Chromist

How to photograph
your home

Your photos are the foundation of your color plan. The better the photo, the better the result. This guide covers everything you need to know before you shoot.

Your renderings are only as good as the photos you provide. We work directly from your images — if a facade is blown out, heavily shadowed, or partially obscured, we have limited ability to recover detail. A few minutes spent photographing well saves significant back-and-forth.

01 — Timing

When to shoot

Light is the single biggest variable in exterior photography. The time of day you shoot determines whether your home reads clearly or disappears into shadow and glare.

✓ Ideal

Overcast day

Flat, even light from edge to edge. No harsh shadows on siding, no blown-out sky. This is the gold standard for color work.

✓ Good

Open shade

Early morning or late afternoon, with the sun behind you or to the side. Soft directional light that reveals texture without extreme contrast.

✗ Avoid

Midday sun

Direct overhead sun creates harsh shadows under eaves and overhangs.

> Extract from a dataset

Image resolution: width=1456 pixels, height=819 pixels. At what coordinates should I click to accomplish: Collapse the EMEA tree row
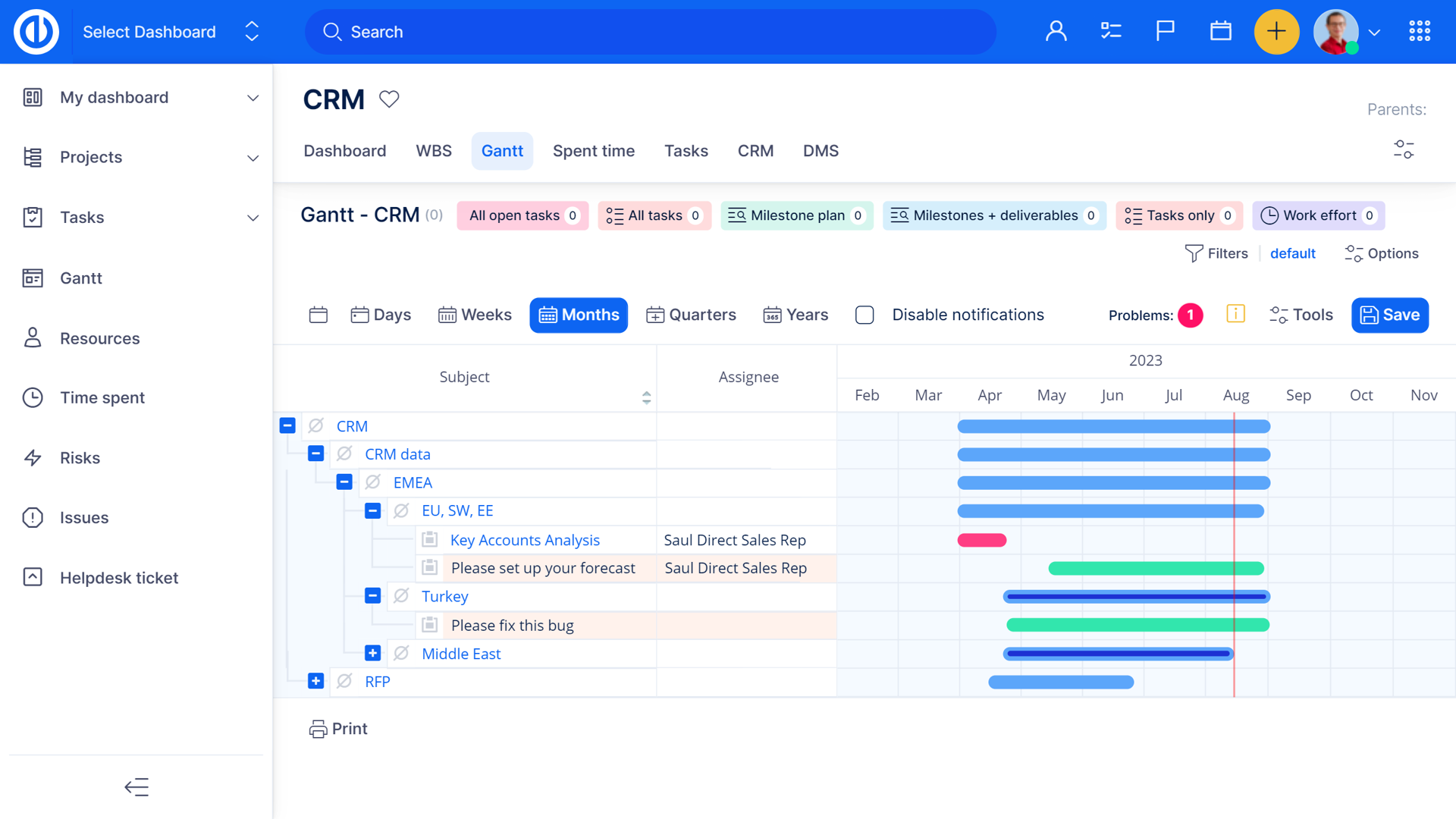coord(344,482)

Half the house will be in deep shadow, the other half blown out.

✗ Avoid

Shooting into the sun

If the sun is facing you, your facade will be underexposed and dark. Move your position so the light is at your back or side.

02 — What to capture

The shots we need

We need at least 2 photos, ideally 3–5. Each shot serves a different purpose in building your color plan.

Required

Straight-on facade

Stand directly in front of the house, centered. The roofline should be level. Capture the full width — don't crop the edges.

Required

Three-quarter angle

Stand at a 45° angle to one corner. Shows two facades, reveals depth, and helps us understand how colors will read from the street.

Helpful

Material close-up

A close shot of any brick, stone, or mixed material. Helps us select colors that harmonize with existing fixed elements.

03 — Common mistakes

What doesn't work

These are the most common submission issues. Each one limits what we can do with the image.

Avoid — overexposed

Blown out in direct sun

Detail is lost in the highlights. We can't render colors onto a surface we can't see. Shoot on an overcast day or in open shade.

too dark — detail lost
Avoid — underexposed

Shot in shadow or at dusk

When the facade is too dark, siding texture and color disappear. We need to clearly see the surface we're working with.

Avoid — obstructions

Cars, trees, or objects in frame

Vehicles and vegetation covering significant portions of the facade make it impossible to render those sections accurately.

Ideal submission

Even light, full facade visible

Overcast light, no obstructions, full house in frame with a small buffer on each side. This is what we're working with.

04 — Before you submit

Photo checklist

Shot on an overcast day or in open shade — no harsh direct sunlight on the facade

Full house visible in frame — edges of roofline and foundation not cut off

Camera held level — roofline should be horizontal, no steep upward or downward angles

No vehicles, bins, or large objects blocking the facade

No filters or HDR processing applied — submit the original, unedited photo

High resolution — taken on a smartphone camera, not a screenshot or cropped thumbnail

Included a three-quarter angle shot — standing at 45° from one corner of the house

A note on photo quality

If your submitted photos are significantly overexposed, underexposed, or obstructed, we will contact you to request new images before beginning work. This may affect your turnaround time. We cannot begin processing until we have usable photos, but your delivery window will reset from the point we receive acceptable images — not from your original submission date.